I am only up to White Gardens and I have loved each story, the first The Schreuderspitze seems to be a precursor to A Winter's Tale with its soaring descriptions of mountain heights topped in search of the heavens along with the character's loss of time and space. I felt my eyes fill with tears when his wife speaks to him on the train so matter of factly. A Vermont Tale was like a dreamy sort of story, more so than the previous Schreuderspitze which was all dreams, but I am a sucker for icy swirly white descriptions of winter scenes and tales. I could easily see this as the most wonderful children's movie although perhaps with a happier ending... when the grandfather told the story of himself/the lonesome foolish loon I cried and then once more at it's unexpected shivery ending, that bitterness that sometimes remains from pain and cannot be undone.

What do You think about Ellis Island And Other Stories (2005)?

Helprin is probably my favorite fiction writer, and this is one of Helprin's earlier books.
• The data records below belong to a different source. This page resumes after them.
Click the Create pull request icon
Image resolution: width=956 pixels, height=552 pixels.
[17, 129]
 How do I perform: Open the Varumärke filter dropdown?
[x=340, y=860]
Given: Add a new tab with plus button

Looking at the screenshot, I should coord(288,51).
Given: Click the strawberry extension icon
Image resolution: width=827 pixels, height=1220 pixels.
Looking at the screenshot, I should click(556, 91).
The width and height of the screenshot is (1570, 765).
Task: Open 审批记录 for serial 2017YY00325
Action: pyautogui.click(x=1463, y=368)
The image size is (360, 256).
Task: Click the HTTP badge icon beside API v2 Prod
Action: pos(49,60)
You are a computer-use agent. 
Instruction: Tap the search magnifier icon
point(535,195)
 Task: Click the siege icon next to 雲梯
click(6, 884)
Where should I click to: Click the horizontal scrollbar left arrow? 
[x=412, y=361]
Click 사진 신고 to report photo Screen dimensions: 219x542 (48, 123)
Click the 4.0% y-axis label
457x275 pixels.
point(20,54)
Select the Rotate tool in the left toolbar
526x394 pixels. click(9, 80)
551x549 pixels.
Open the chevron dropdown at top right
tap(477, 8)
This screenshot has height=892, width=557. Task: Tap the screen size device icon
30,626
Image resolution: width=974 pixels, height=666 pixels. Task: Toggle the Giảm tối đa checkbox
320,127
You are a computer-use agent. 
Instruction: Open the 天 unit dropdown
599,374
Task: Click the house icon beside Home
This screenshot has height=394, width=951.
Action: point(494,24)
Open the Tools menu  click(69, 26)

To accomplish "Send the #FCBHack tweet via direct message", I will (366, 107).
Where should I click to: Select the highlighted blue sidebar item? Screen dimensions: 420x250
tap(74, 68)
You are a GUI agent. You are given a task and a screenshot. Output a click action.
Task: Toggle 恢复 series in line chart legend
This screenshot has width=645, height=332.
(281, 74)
The magical realism and his brilliant style are both on display in these disparate stories. All but Ellis Island are fairly short and do not take on any particularly broad themes as in his longer works, but his appreciation of everything beautiful and wondrous in the world is just as evident. The beauty in things is all the more searing because Helprin manages to convey how ephemeral and bittersweet the beautiful things in life can be.
—Matthew

Magical. Realistic.Here is the thing: Big cities freak me out. Every corner I turn I see something I'd rather not see. Too many bright lights. Too much concrete.And yet there is a way in which Mark Helprin writes about the city that is incredibly beautiful. If you haven't read "Dove of the East" or "Winter's Tale," you should. "Ellis Island and Other Stories" won't disappoint either. In fact, it should delight. The perspectives that emerge in each of the stories in this collection borders on the sacred. Or at least on the magical. If and when my kids are growing up, these are the beautiful fairy tales I'll read them....
—Cameron

I was looking forward to this collection and finally reading Mr. Helprin. It started out very good, but with each passing story, i got very tired of his style. I found it stilted, cold and drowning in the weight of simile. After pages and pages of forced comparisons i wanted to shout DONT TELL ME WHAT ITS LIKE...TELL ME WHAT IT IS! Reading Helprin was like reading a how-to-write-descriptively undergrad textbook. Technically all the elements were there, but none of the enjoyment. I know this collection won all sorts of awards, and I know he is a very talented writer, but some times writers and readers just don't click. He's not for me, but please don't let me stop you from picking this book up, because i'm clearly missing something.